**To be done**
In the forum thread on western boots below, what product is named for spit-shining boots to a mirror finish?

**Source document**
# Can someone help me with Western Boots?



## Joe4d

pretty much just personal preference, lot of the girls I know ride , including barrel race in exactly those two shoes. Be advised the Ariats run narrow. One girl got the ariats you mentioned and they were too tight but the justins in the same size fit perfectly. Pretty much anything with a 90 degree heel will be fine. Some people like leather soles because they slide in and out of stirrup easier, but those people tend to not live where it rains alot. SOme people thing the fat baby type are too wide for stirrups.
A plain set of basic black ropers like the ariat heritage ropers, are great comfortable all around sh$%t kickers. And with a can of KIWI parade gloss you can spit shine em to a mirror finish.


----------



## 2muchcoffeeman

I've also heard the criticism of the FatBabies Joe mentioned.

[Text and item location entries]
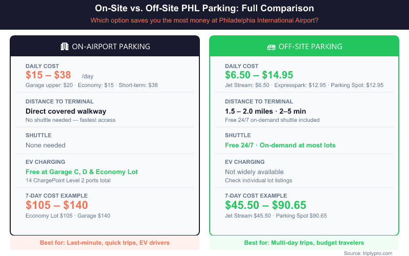
Task: Click the '14 ChargePoint Level 2 ports' note
Action: (x=67, y=181)
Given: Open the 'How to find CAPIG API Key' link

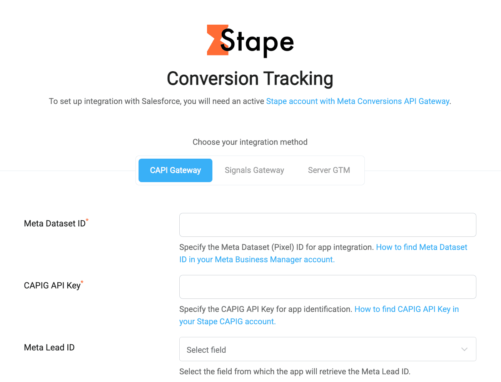Looking at the screenshot, I should coord(406,309).
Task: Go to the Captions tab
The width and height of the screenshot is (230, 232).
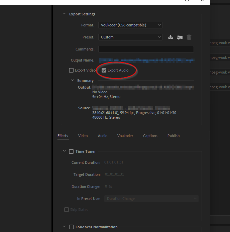Action: (x=150, y=136)
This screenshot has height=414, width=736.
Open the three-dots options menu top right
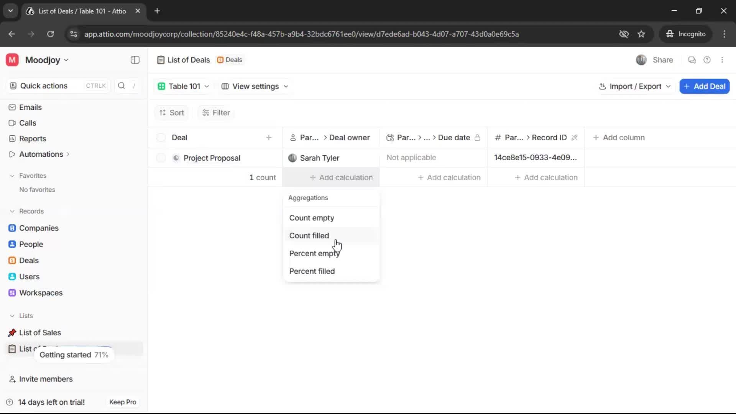click(723, 60)
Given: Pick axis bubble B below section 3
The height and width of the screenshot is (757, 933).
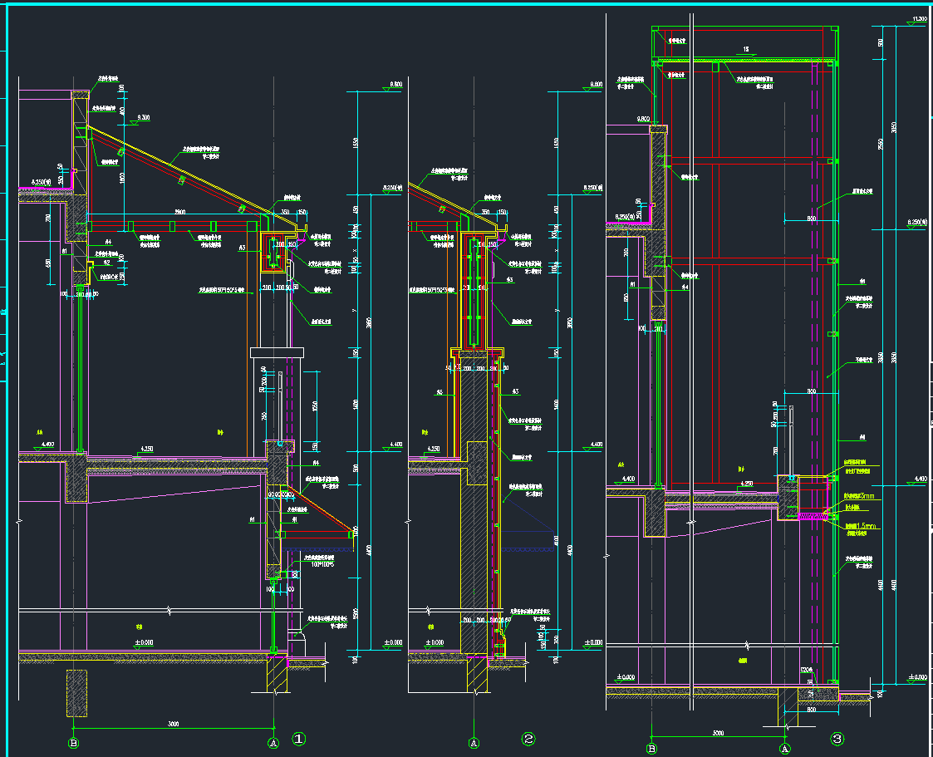Looking at the screenshot, I should (651, 749).
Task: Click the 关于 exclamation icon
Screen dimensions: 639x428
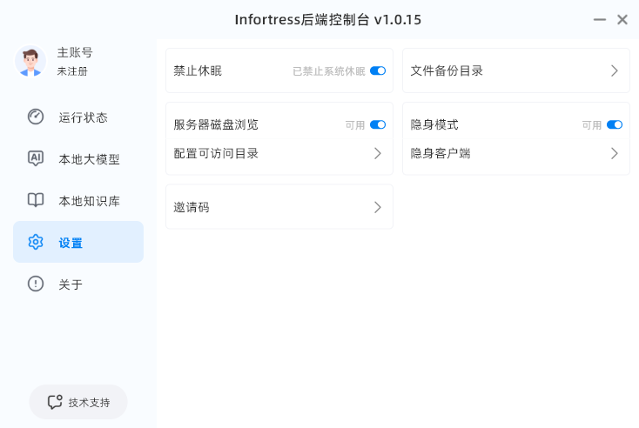Action: click(36, 284)
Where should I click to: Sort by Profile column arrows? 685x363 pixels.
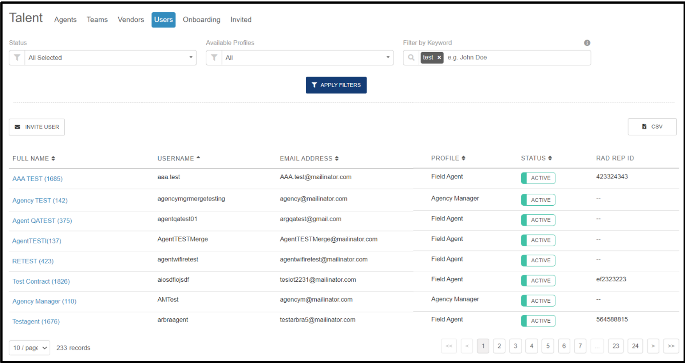coord(463,158)
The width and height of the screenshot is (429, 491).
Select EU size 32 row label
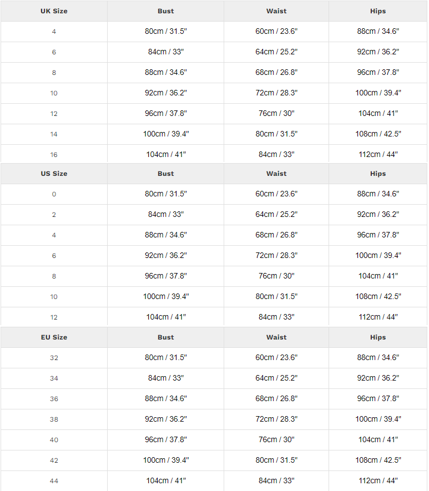click(x=54, y=358)
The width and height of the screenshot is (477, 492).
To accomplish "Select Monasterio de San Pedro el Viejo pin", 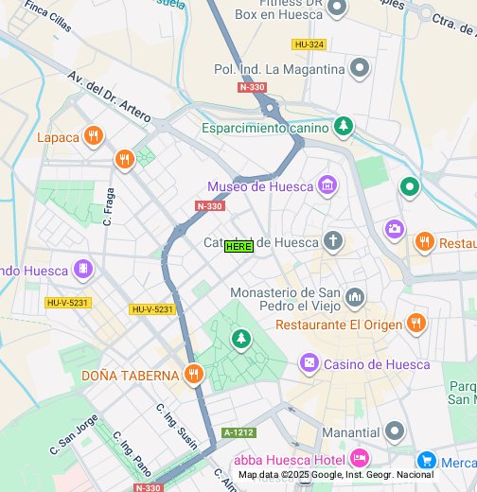I will (355, 298).
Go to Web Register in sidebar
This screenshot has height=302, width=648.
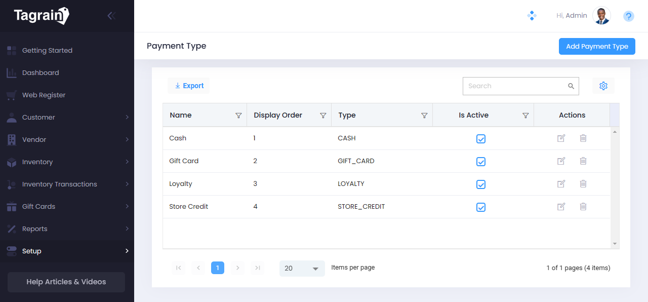pyautogui.click(x=44, y=95)
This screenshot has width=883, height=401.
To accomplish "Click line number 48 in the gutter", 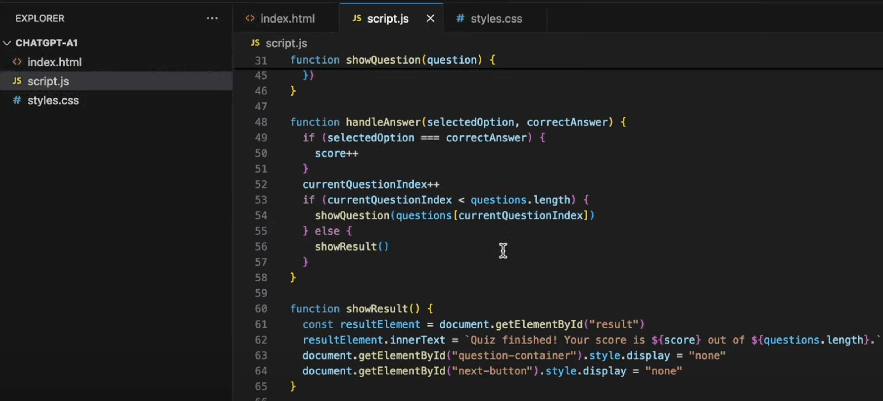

**Solution to the problem**
A can of KIWI parade gloss.